##### DATA FOR THIS TASK #####

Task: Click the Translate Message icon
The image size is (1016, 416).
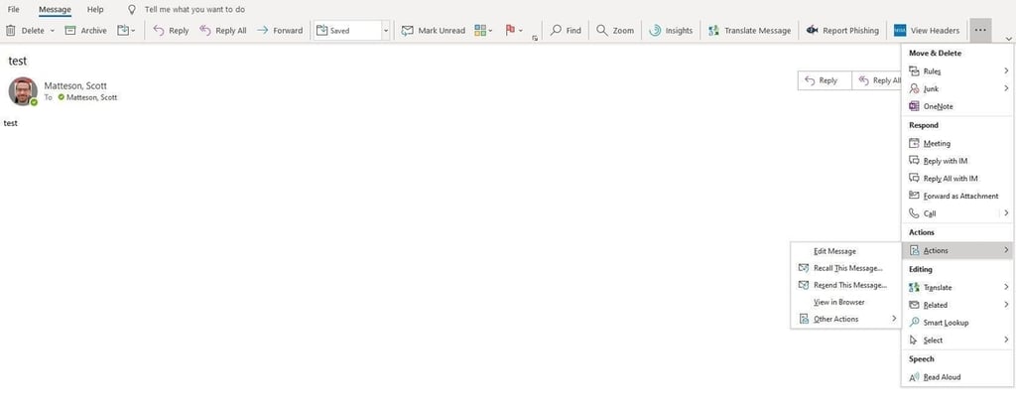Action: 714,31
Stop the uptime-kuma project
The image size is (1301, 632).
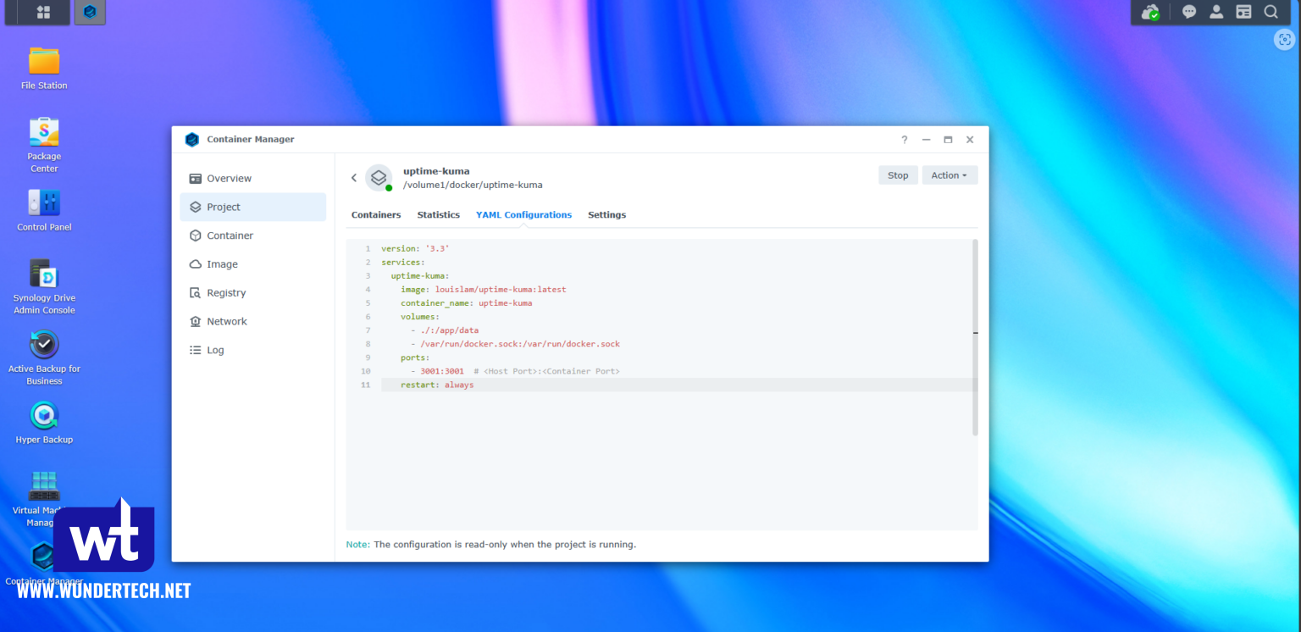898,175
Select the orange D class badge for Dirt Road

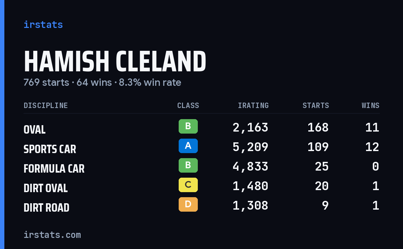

#####

> **WHAT YOU HAVE TO DO**: Copy exactly, and only, the lines from the line containing "Stop the uptime-kuma project" through the final line of the material above, with no pictures.

> **RESULT OF THE EXERCISE**:
Stop the uptime-kuma project
The image size is (1301, 632).
898,175
Select the orange D class badge for Dirt Road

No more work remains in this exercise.